I have never seen du produce output that is greater in total size than the mount point. This NFS share is provided by a NetApp appliance. The .snapshot directory is created by the NetApp afaik, configured to use 5% of space. (and of course, shouldn't be possible to use 300% of space)

So is this a Linux issue, an NFS issue, a NetApp issue, or something else? What other data can I provide?

OS is CentOS 6.

  • What does du report when you add --apparent-size, e.g. du -csh --apparent-size . Commented Apr 15, 2014 at 22:30

1 Answer 1


It's been a while since I've used NetApp, and so I can't answer with absolute authority, but I can provide an explanation for this type of behavior.

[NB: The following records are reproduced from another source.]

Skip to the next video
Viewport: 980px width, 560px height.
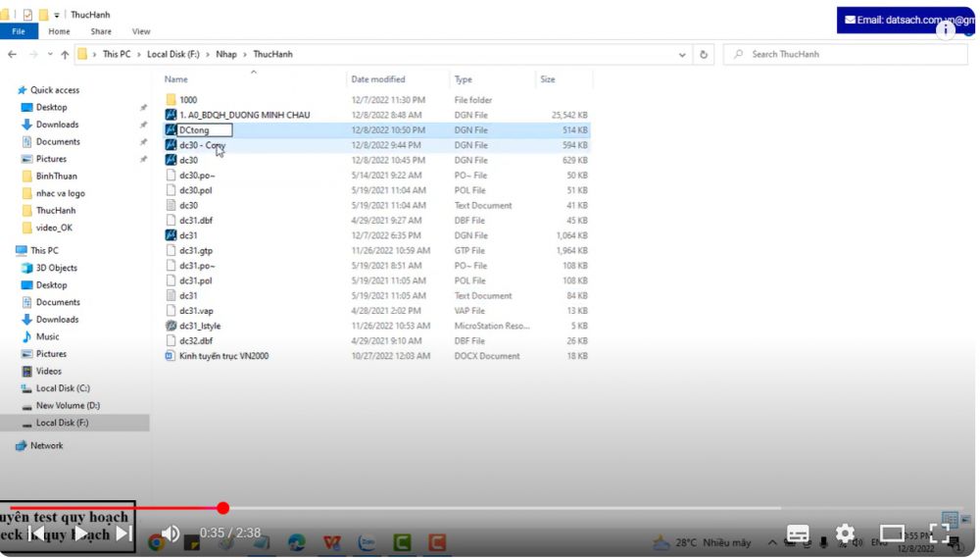pyautogui.click(x=123, y=534)
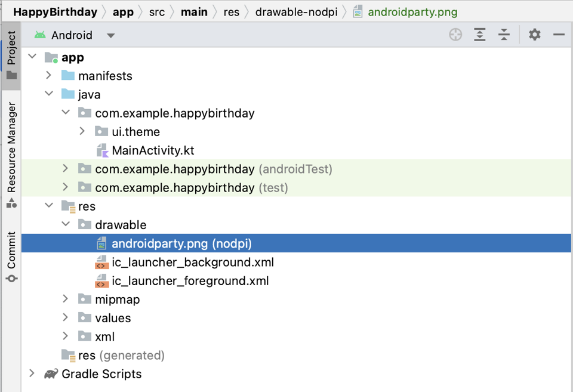The image size is (573, 392).
Task: Click the Kotlin icon beside MainActivity.kt
Action: point(101,150)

This sounds like it's operating very similar to how Linux's LVM operates. Lets say you have a 1TB physical disk with 100% of it mapped to an LVM volume group. Now you create a 100GB logical volume on that volume group. You do some stuff, put some files on it, etc. Then you create a snapshot of that logical volume. Now any files (blocks really) that are modified on the logical volume are copied so that the snapshot will have access to the original data. But you can also take this snapshot and mount it up like a normal volume. If you mount it, you've now got 2 100GB filesystems mounted. But the 2 filesystems share the same data (physical volume blocks) until that data is changed on one of them.

So what the NetApp is likely doing is letting you access those snapshots through its /backup/.snapshot directory. When analyzed, each snapshot looks like the same size as the original volume.

This may seem like an oddity, but it's perfectly legal (in terms of NFS, kernel, etc). When you run df, your system makes an NFS call to say "how big is this filesystem", in which the remote system can respond however it wants. Then when you do a du, your system makes an NFS call to say "how big is this file", upon which the remote system can respond however it wants.
You can also do similar (but not the same) things with sparse files. The file is said to be taking up more space than it really is.

These days, there are lots of advanced ways of saving space on filesystems. The questions of "how much space do I have" or "how much space does this file take up" don't always have simple answers. You can have things like snapshoting, de-duplication, transparent compression, etc.